Task goal: Filter the entries beneath this task, copying only the lines that hold the word "resolution".

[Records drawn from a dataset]
━━━━━━━━━━━━━━━━━━━━
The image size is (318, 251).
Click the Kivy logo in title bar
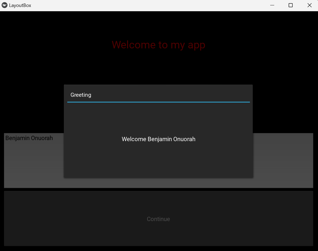point(5,5)
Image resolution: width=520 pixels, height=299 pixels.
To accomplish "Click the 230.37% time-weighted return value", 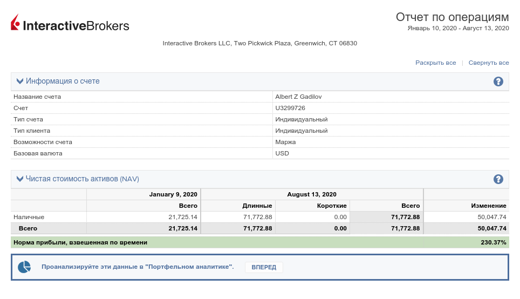I will [x=493, y=242].
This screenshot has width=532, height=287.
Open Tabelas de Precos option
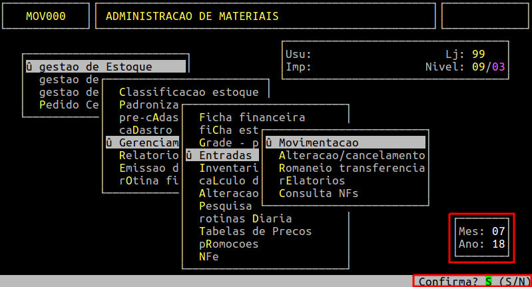(255, 231)
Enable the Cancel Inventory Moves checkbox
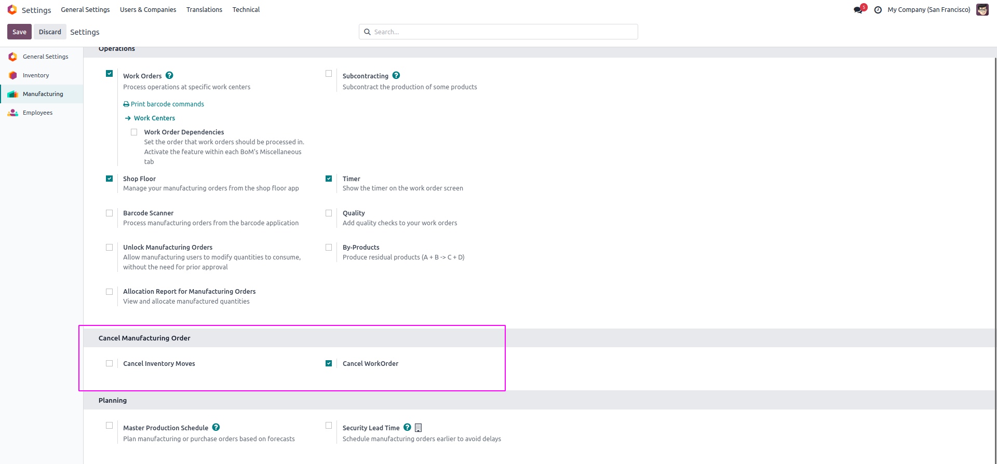 pos(110,363)

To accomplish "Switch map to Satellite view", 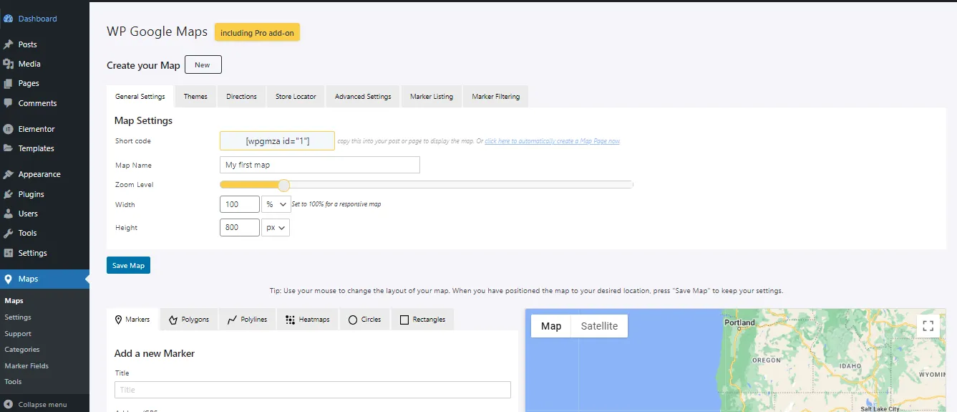I will tap(599, 326).
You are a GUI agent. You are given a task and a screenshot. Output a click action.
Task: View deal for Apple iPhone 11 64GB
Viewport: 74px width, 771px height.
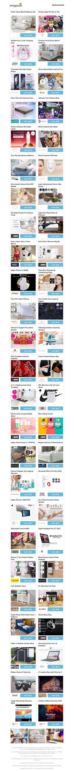tap(28, 294)
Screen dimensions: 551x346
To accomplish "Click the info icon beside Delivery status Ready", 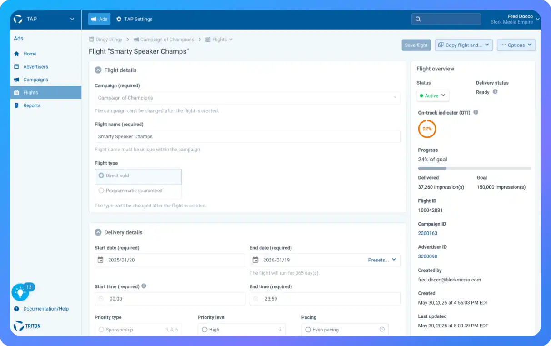I will click(x=495, y=92).

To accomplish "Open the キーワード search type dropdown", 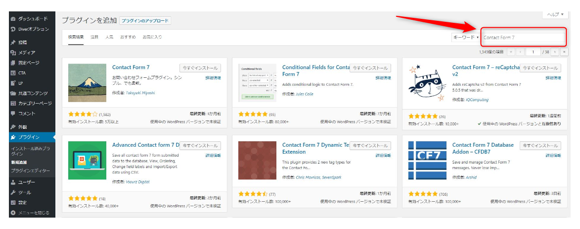I will (465, 38).
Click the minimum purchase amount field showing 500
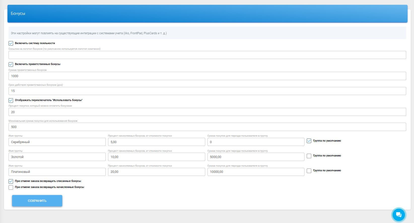The height and width of the screenshot is (223, 414). tap(207, 127)
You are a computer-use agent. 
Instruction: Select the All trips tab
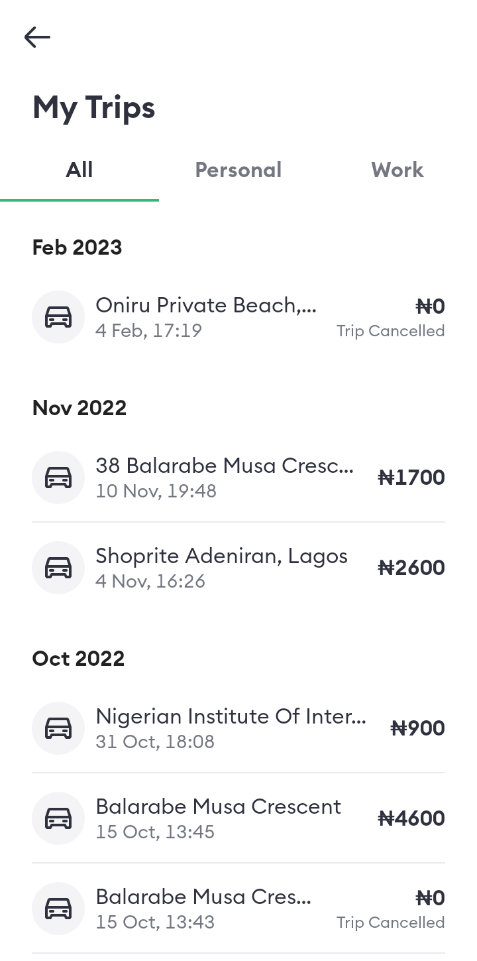80,170
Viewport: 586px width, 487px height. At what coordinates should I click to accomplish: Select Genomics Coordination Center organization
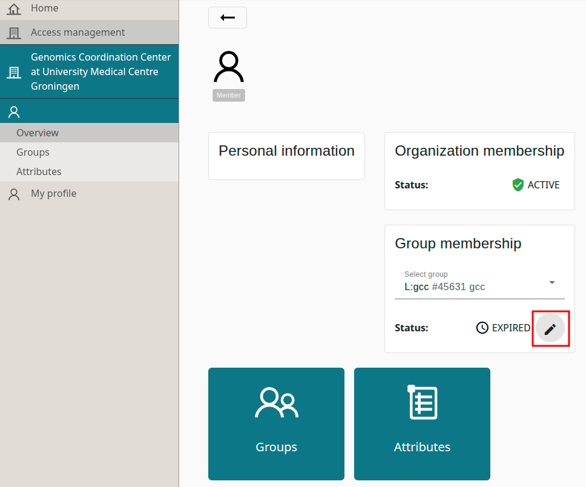tap(100, 71)
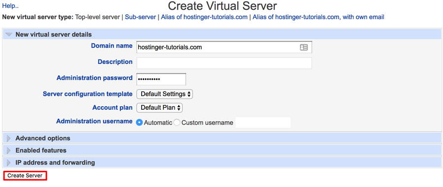443x187 pixels.
Task: Open the Server configuration template dropdown
Action: pyautogui.click(x=164, y=94)
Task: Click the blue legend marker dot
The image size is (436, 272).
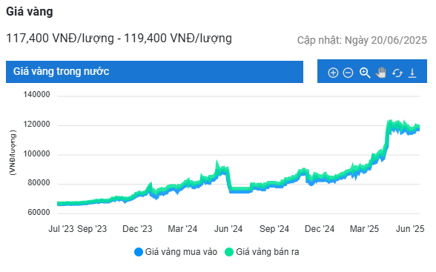Action: tap(139, 252)
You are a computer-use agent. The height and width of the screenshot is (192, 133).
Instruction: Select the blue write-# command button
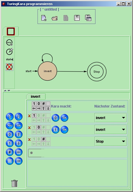coord(10,152)
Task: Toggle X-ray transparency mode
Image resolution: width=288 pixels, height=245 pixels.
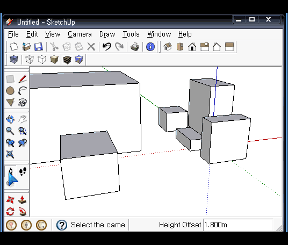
━━━━━━━━━━━━━━━━━━━━
Result for this task:
Image resolution: width=520 pixels, height=299 pixels.
Image resolution: width=288 pixels, height=245 pixels.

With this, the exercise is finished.